Today's slideshow #GoogleDoodle celebrates one of the most influential leaders of the U.S. Chicano Civil Rights Movement: poet, boxer, educator, & activist Rodolfo "Corky" Gonzales 🇲🇽🇺🇸#GoogleDoodle 🎨 by guest artist @roxination → https://t.co/gDtykLLSw1 pic.twitter.com/9Z3gpoNzqx— Google Doodles (@GoogleDoodles) October 1, 2021
Rodolfo "Corky" Gonzales was born on June 18, 1928, in an east-side barrio of Denver. He grew up working in sugar beet fields with his father, a first-generation Mexican immigrant.
After leaving college due to high tuition, Corky became an amateur boxer. He made a name for himself, going pro as a featherweight at 19.
According to Google Doodle, Corky retired from boxing in 1955 and began using his influence in the community to advocate against racial and socioeconomic injustices across the U.S. Corky organized demonstrations in Denver and across the country, marching alongside other civil rights leaders like Martin Luther King Jr.
Corky reflected on his activism and Chicano pride through creative writing. His most notable piece of work is "Yo Soy Joaquín." The poem tells the story of a man who travels through history and experiences life as multiple Spanish leaders, Indigenous leaders, a Mexican revolutionary, and a Chicano in the U.S.
According to our Denver affiliate, Corky and his family founded Escuela Tlatelolco Centro de Estudios. The first private school in American history that focused on Chicano and Mexican-American cultural studies.

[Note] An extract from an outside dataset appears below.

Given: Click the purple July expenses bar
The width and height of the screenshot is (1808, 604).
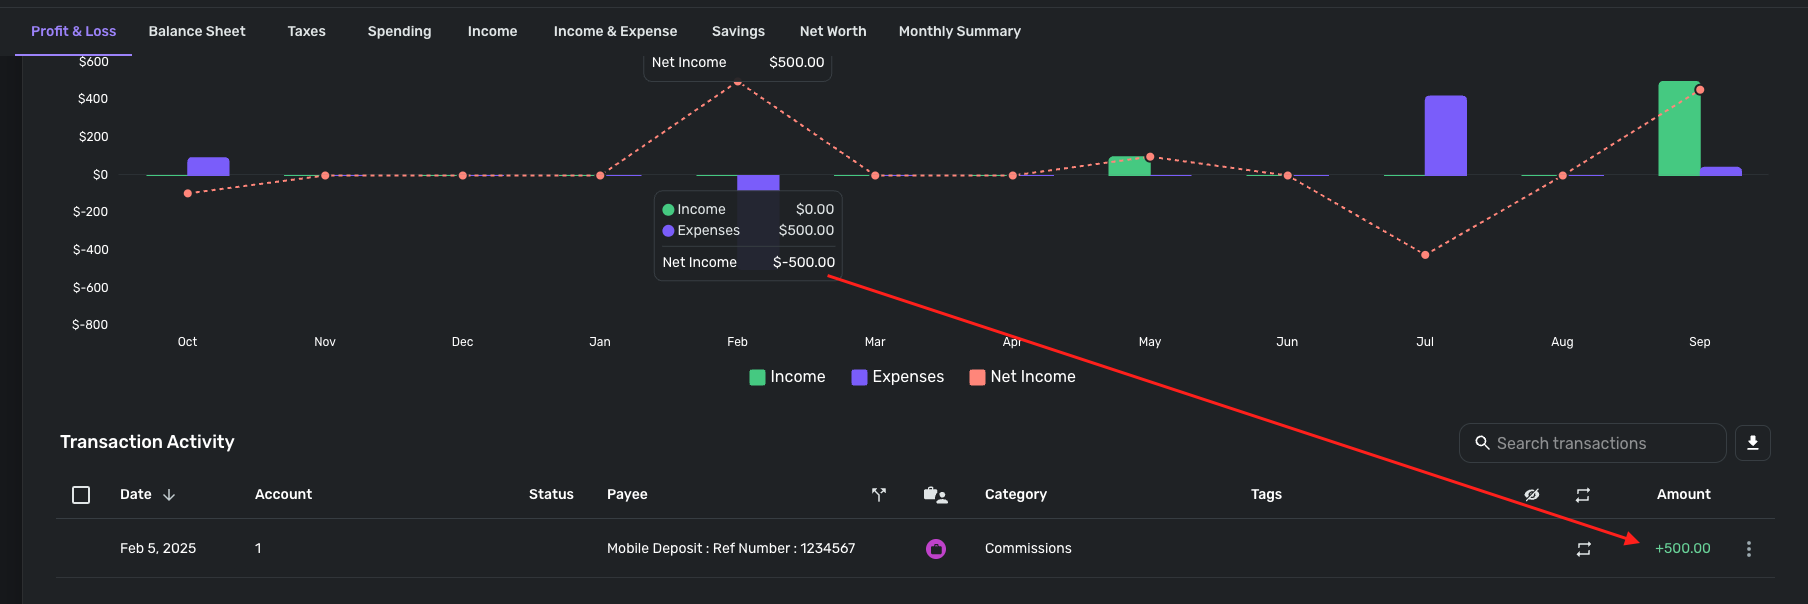Looking at the screenshot, I should [1445, 135].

"Rodolfo "Corky" Gonzales, my father brought the world to my family and our people," said Rudy Gonzales, his son and the executive director of Servicios de La Raza in Denver. "Thank you, Google, for bringing the world to him."
Gonzales told 9News Google had first approached his family in 2018 about the project.
The Doodle was illustrated by Brooklyn-based artist Roxie Vizcarra. She told Google she hopes the art helps other Latinos "feel as much pride in their heritage and identity as Corky would have wanted them to."
The slideshow depicts Corky's life while featuring lines from his poem "Yo Soy Joaquín." Corky passed away in 2005 at the age of 75.